At time t_0, now, a galaxy comoving with the expansion that is not currently
observable here on Earth is receding from us at a recession velocity of v_p.
(a) In terms of v_p, the Hubble constant H_0 and the present value of the scale factor [/tex]a(t_0)[/tex], what are the current proper distance dp and comoving distance r to the object?
(b) Consider a Universe where the time rate of change of the scale factor is
a constant. Show that the value of the scale factor at time t is given by
a(t) = a(t_0)(1 + H_0(t − t_0)).
(c) The source emits a photon directed towards us. Show that the time \tau for
the photon to travel here from the source is given by
\tau = \frac{1}{H_0}(e^{\frac{v_p}{c}} - 1).
The Attempt at a Solution
I've got parts a and b done. For a,
d_p = \frac{v_p}{H_0} and r = \frac{a(t_0)v_p}{H_0}
and I can show what's asked of me in part b by integrating. However I am completely stumped by part c of the question.
I've started it by saying that for a photon, ds = 0 so that it can be said that
c\frac{dt}{a(t)} = dr, but then I got lost.

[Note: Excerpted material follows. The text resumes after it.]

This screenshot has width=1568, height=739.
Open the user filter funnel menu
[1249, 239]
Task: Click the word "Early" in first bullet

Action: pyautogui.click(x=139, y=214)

I tried substituting in for a(t) and got three separate integrals that can be done, two of them being constants (and so just giving me first order powers of t) and the other giving me ln(t), but after substituting the limits in (I assume these would be 0 and \tau I don't know what to do with the ln0 that I get. And I have the linear powers of t to worry about.
If anyone could walk me through the steps I would appreciate it.